Ultimately, the commissioners advocate expanding the role of the Quebec state. Political framework which is, for French Canadians, the only “whose effort of several generations [leur] assured possession. It represents the product of their distinct social and cultural character as well as the instrument of their political autonomy. It must therefore be preserved at all costs, the authors tell us, and, to do this, “it [faut] use it and learn to use it”.
This idea of the increased and particular role of the Quebec state will be at the heart of the spirit of the Quiet Revolution. René Lévesque liked to describe our state as “the most powerful collective instrument”. If Duplessis wanted nothing to do with the Tremblay report, the Liberals drew from it the basis of a constitutional policy. Moreover, Georges-Émile Lapalme, leader of the PLQ in the 1950s, saw a relationship there with his ideas. “It almost seems that the Tremblay commission, in writing its report, let in whole raw parts of my speeches on the subject! he declared in 1956.

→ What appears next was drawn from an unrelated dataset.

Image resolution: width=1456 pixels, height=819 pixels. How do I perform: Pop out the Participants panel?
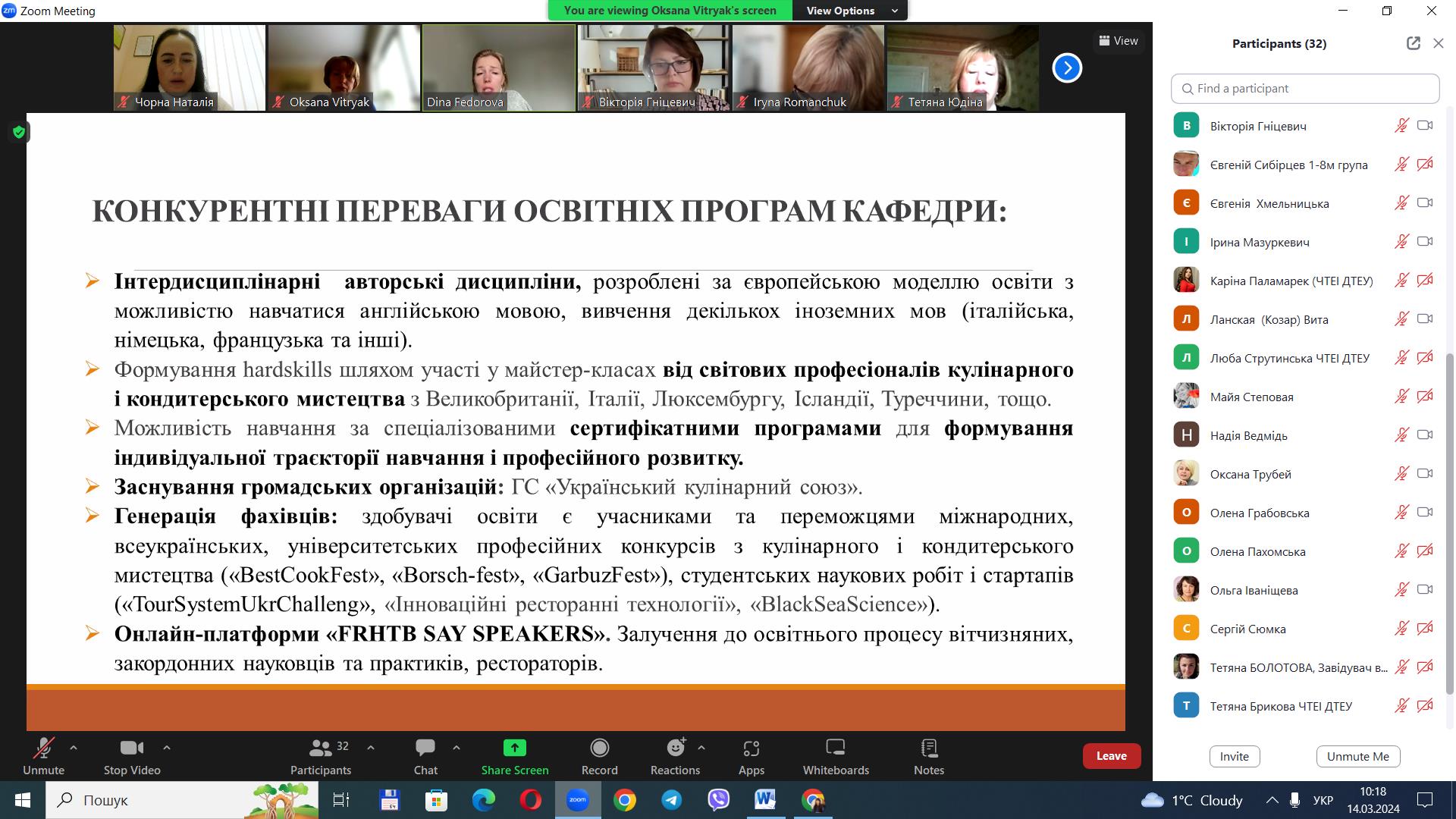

In May 1971, another Liberal leader, Robert Bourassa, stated: “The Tremblay commission formulated the main orientations which were to guide us in the search for a new Canadian constitution. All federal-provincial relations from 1960 to 1970 essentially consisted in putting into practice these principles set out by the Tremblay commission. »
A work to continue
Since the 1982 patriation, which imposed a more rigid and restrictive constitution on Quebec, after the failures of the constitutional negotiations at Meech and Charlottetown, the no votes in the 1992 referendum, the no votes in the sovereignty referendums of 1980 and 1995, the he constitutional stalemate has become more complex.

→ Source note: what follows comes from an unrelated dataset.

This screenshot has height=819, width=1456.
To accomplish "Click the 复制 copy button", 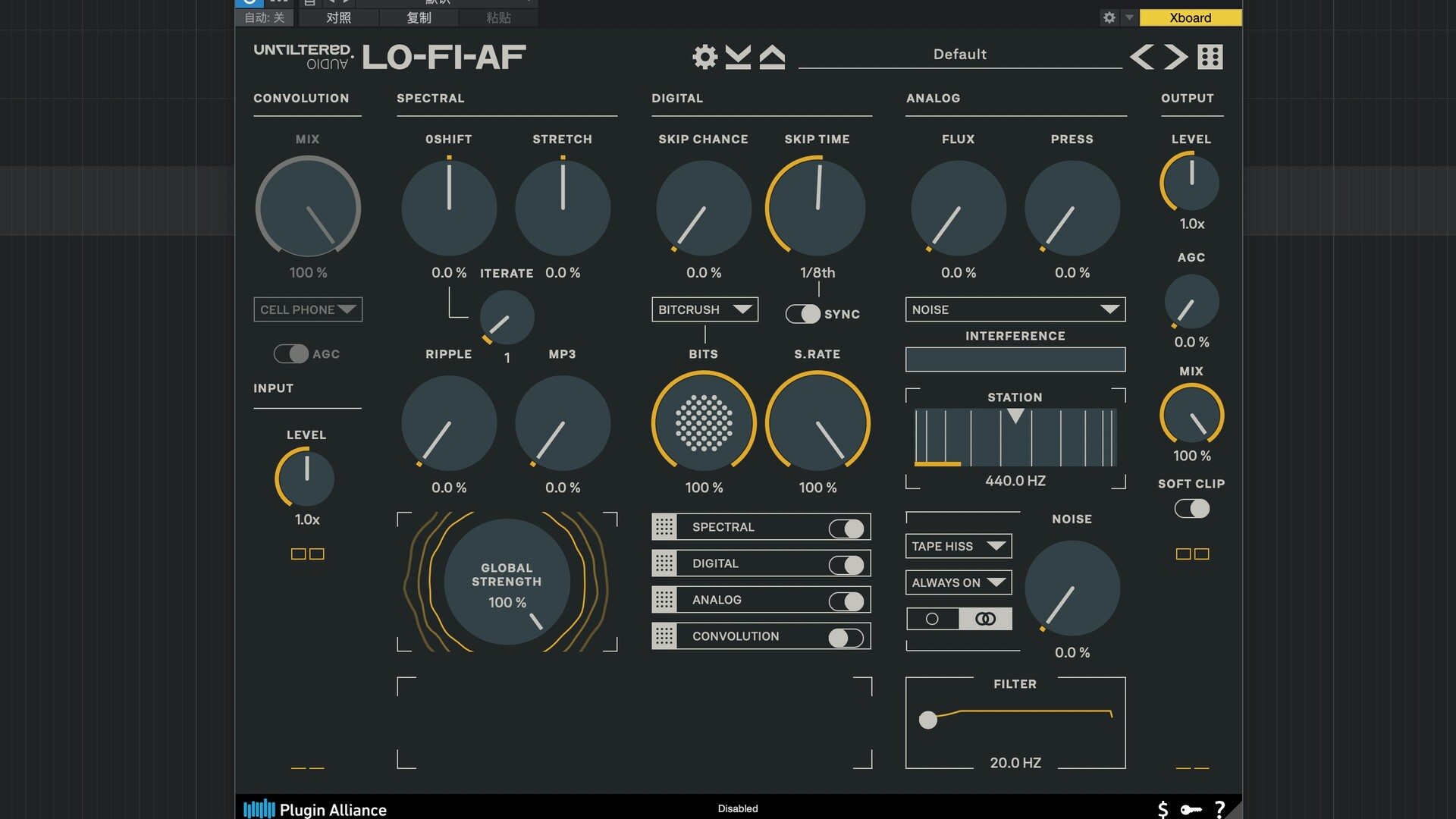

Faced with such obstacles, the Quebec government cannot really do without a deep reflection on the foundations of Canadian federalism and its evolution. To make Quebecers aware that the Constitution, despite appearances, has very concrete consequences on their daily lives and their collective aspirations, we must be able to recognize and name the constitutional problems. The autonomist path only has a future if it means the continual demand for “authentic federalism”.
This demand should result in the proactive, even creative use of the Quebec state and existing constitutional mechanisms. The most promising of these mechanisms is undoubtedly the one that allows Quebec to adopt its own constitution. Finally, having it would make it possible, as Jacques-Yvan Morin said, to “reconnect with the Quiet Revolution and its sources”, of which the Tremblay report is undeniably a part.
To propose a text or to make comments and suggestions, write to Dave Noël at [email protected].